## 課題 1:
匂い放出装置の文章では、匂いのカートリッジはどれだけの力で圧縮して封入されているか。
## 課題 2:
匂い放出装置の文章を、最後の文のあとから書き進めよ。

## 読解文:

================================

芳香を増強するらせん流路構造を実現するパーツ

 ソニーが開発した「NOS-DX1000」は、この“複数の匂いを順番に嗅がせる”という手順をスムーズに行えるように設計されている。装置に被験者が鼻を近づけ、医師がタブレット端末を操作して匂いを選ぶ。すると装置が匂いを放出し、自動で脱臭して次の匂いを出せる状態にする、という流れだ。脱臭は3秒以内に完了し、次に嗅ぐ匂いと混ざることは無いため、検査をスムーズに進められるという。

 Tensor Valveテクノロジーは、匂いのサンプルを詰めたカートリッジから、必要なだけの匂いを放出し、放出後は匂いを回収するという一連の機能が含まれている。匂いのカートリッジは1kgの力で圧縮して封入しており、放出時には小型のアクチュエーターを用いて必要量を鼻当て部に放出する。放出後は、匂いが残らないように機械内部の空気循環を利用して、吸着剤で匂いの素を回収する。

================================

## 表示情報:

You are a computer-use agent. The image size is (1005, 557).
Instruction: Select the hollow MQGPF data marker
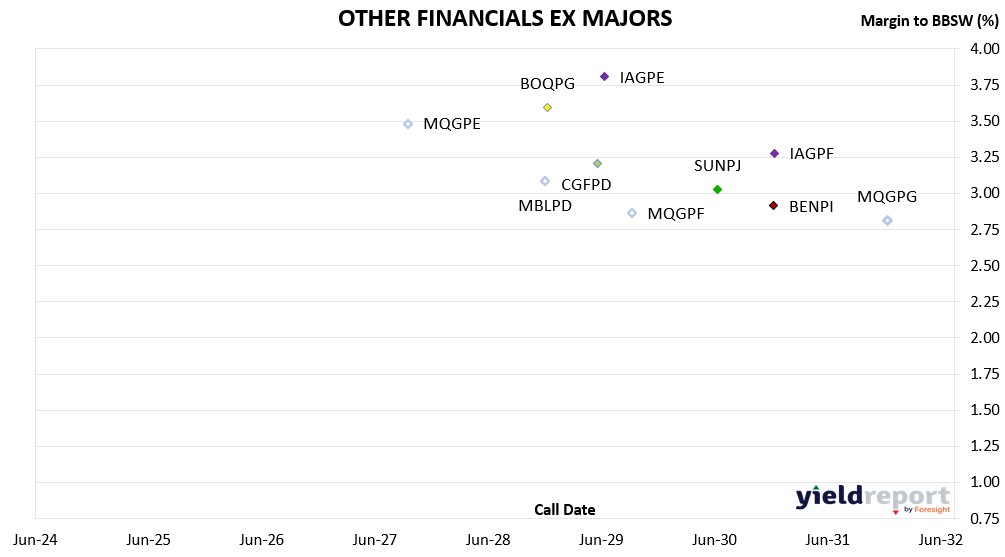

================================

## 解答欄 1:
1kgの力で圧縮して封入されている。

## 解答欄 2:
匂いを撹拌するパーツ
複数のカートリッジが内蔵されている

 NOS-DX1000は、検査の手順のデジタル化も実現する。匂いの放出をタブレットから操作できる他、被験者が嗅いだ匂いを選んでもらうための選択肢をタブレット上に表示できるようになっている。また、検査の記録を自動で電子カルテなどで保存できるようにすることで、データ入力の手間も削減という。